Steel, Fulfilling a Positive Role in World’s Sustainable Future

Steel has a crucial role in building a strong world. It is this metal that makes much of our life moving forward. From its invention, to the most current technologies and uses, it won’t be fallacious saying that the world won’t have been the same without this revolutionary material. Steel not just hasn’t changed millions of lives, it has been contributing immensely to the cause of the world. Steel propels the world's economy and nations’ growth relies heavily on it.

The industry has rapidly moved on from being the world’s growth engine to a sustainable growth proponent. Let’s see how the industry contribute to the cause:

Contributing to the circular economy

The circular economy (CE) model always offered new chances of innovation and integration. When compared to other linear business models, where products are manufactured from raw materials, used and then discarded, the steel industry’s circular business models are more sustainable where products or parts are restored, repaired, re-used, returned and recycled effectively.
This circular economy concept fundamentally is the bottom line concept of sustainability, which focuses on the interplay between environmental, social and economic factors. They are based on a life cycle approach. In a well-structured circular economy, steel has noteworthy benefits over competing materials. That said, continuing to fulfil a positive role in our sustainable future comes with some major challenges.

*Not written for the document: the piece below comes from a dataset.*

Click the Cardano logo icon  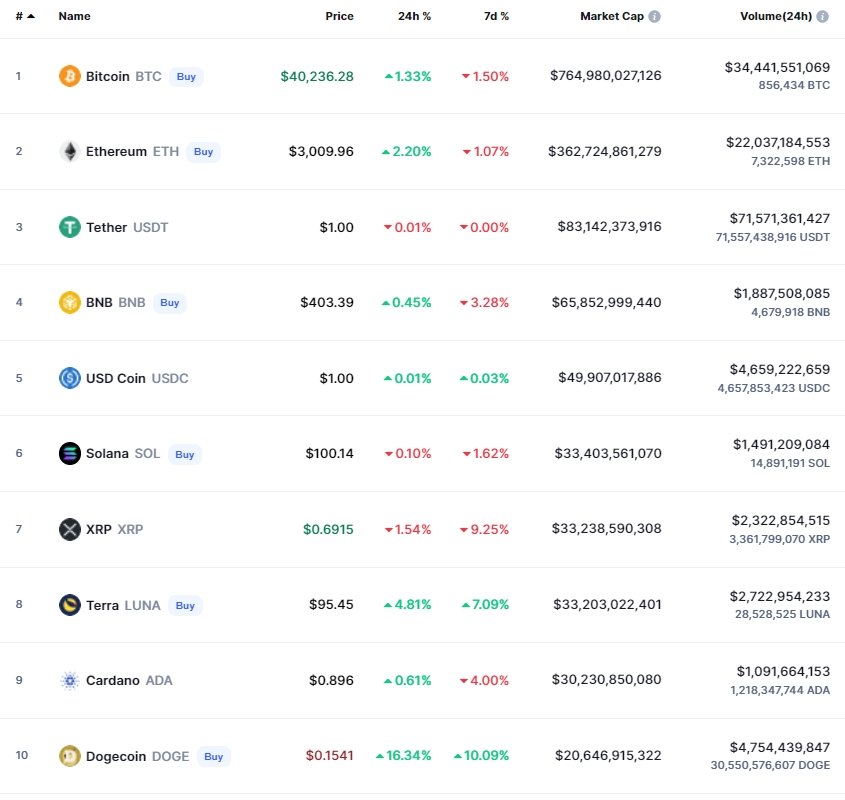(x=70, y=680)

Steel is a major constituent material that goes into making of a wide range of market applications and products that we see in the market, such as in the automotive, construction and packaging sectors. Thanks to Innovative technology developments and synergies with other industries, steel is being continually recycled without loss of properties or performance is itself a great advantage. Steel scrap is 100% recyclable, and it can be reused any number of times without damage or harm in quality. It has brought the steel industry ever closer to its goal of zero waste to landfill. 40% of the world’s steel is made from scrap steel, and on average new steel products contain 37% recycled steel. Any grade of steel can be recycled to top quality new metal, without affecting the quality of materials as steel is recycled repeatedly.

Use of by-products

Over the past many years, use of the steel industry’s co-products has increased considerably. Steel industry co-products like blast furnace slag, steelmaking slag, process gases, dust and sludge are being readily used as substitute for clinker in cement-making, aggregates in road construction, soil improvement, heat and electricity production, or it could be also used as tar, ammonia, phenol, sulphuric acid and naphthalene for the chemical industry. Not only do they contribute to the conservation of resources, it saves natural resources and reduces environmental impact.

Energy efficiency

Steel industry’s improved energy efficiency has reduced the cost of production, thanks to the technological prowess that has gone into production in the last 20 years. The energy generated from waste is also captured and used effectively. A recent study shows that the average energy intensity for steel production is 20 GJ/tonne crude steel, with a potential progress of 15-20.

Low carbon future

The use of steel scrap reduces CO2 emissions significantly. Working closely with its customers and optimising the design and use of steel is a key contribution in this regard. As a part of the Climate Action initiative, Worldsteel has been encouraging all its members, including the non-member companies, to participate in its climate action programme, which is the collection and reporting of CO2 emissions plant-by-plant.

Lifecycle approach

Lifecycle thinking is key to every aspect of sustainability where environmental, social and economic impact of products is taken into account while. The industry is steadfast in using new-generation steels in lighter and stronger products. The industry is further looking for good examples around the world where steel is more predominantly used in infrastructure and large public buildings as well as offices and residential buildings and where these provide better energy efficiency and climate resilience.

For a greener tomorrow

The global steel industry is working together on a number of path-breaking initiatives in technology development and sharing programmes where all necessary data are shared on subjects impacting the steel industry. This directly contributes to improving the environmental performance of steel plants around the globe especially in air quality, by-products, energy use, maintenance and reliability, raw materials, and water management. The WorldAutoSteel is steadily working on a programme for optimising steel use in future vehicles, including electric and hybrid.
Striking the right balance between the rising demand for steel and efforts of meeting the global need for sustainability is indeed a tough ask. But with all these efforts we can rest assured that the world is safe and the efforts are definitely in sync with the changing needs of the Industry and the people at large.